Cultural gathering at Nathan Phillips Square offers chance to learn about residential schools
Event part of Indian Residential Schools Survivors Legacy Project taking shape near Toronto City Hall
A three-day cultural gathering to honour residential school survivors and their families began Tuesday at Nathan Phillips Square outside Toronto City Hall.
The Indian Residential Schools Survivors Legacy Celebration aims to spread awareness about its namesake project, a collaboration between Toronto Council Fire Native Cultural Centre, the Province of Ontario and the City of Toronto, which will consist of an Indigenous healing garden at Nathan Phillips Square centred around a sculpture.
"Today is about restoration of our identities all of our identities and that's why it's a reaffirmation of who we are," said Andrea Chrisjohns, board designate for Toronto Council Fire Native Cultural Centre.
"This is an opportunity to demonstrate that everything and anything is possible and it doesn't always have to be about hurt."

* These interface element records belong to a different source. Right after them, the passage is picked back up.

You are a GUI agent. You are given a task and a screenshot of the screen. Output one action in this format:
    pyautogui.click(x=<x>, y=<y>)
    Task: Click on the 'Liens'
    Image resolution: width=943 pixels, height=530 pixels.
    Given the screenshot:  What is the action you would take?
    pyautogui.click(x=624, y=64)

Chrisjohn is from the Oneida Nation and is a member of the bear clan.
Opportunity to learn
The day began with a sunrise ceremony followed by a grand entry dance around the square. More than 20 painted teepees set up around the square will offer educational programming and drop-in workshops throughout each day.
"This is an opportunity for Torontonians to learn about residential schools under the colonial history of Canada," said residential school survivor Michael Cheena.
Cheena, who attended Bishop Horden residential school in Moose Factory, Ont., and Shingwauk residential school in Sault Ste. Marie, over a period of eight years, was invited along with other survivors to attend the opening of the event.
"I'm looking forward to spiritual healing, reconciliation, engaging, connecting and learning," he said.
"That's what this is about."
The event also includes the unveiling of a scale model of a commemorative sculpture in response to the Truth and Reconciliation Commission's Call to Action 82, which calls on provincial and territorial governments to commission residential school monuments within each capital city to honour survivors and children who were lost to their families and communities.
Anishinaabe artist Solomon King, who is from the Neyaashiinigmiing unceded territory along the Bruce Peninsula, was commissioned to create the sculpture.
The sculpture is a female turtle crawling over top of a boulder, to signify overcoming struggle. The shell of the turtle has tiles to represent the 13 moons and 28-day cycle. Turtles are symbolic within multiple First Nations creation stories.
"It's about people questioning themselves and thinking about residential schools and thinking about First Nations people, their struggles and Turtle Island and how we're all here together," said King.
"That's the real struggle — we all have to get along."
The province is contributing $1.5 million toward the project and the city, $500,000. The overall cost of the project is expected to be around $5.2 million, with the remainder being fundraised.
The event runs at Nathan Phillips Square until Thursday.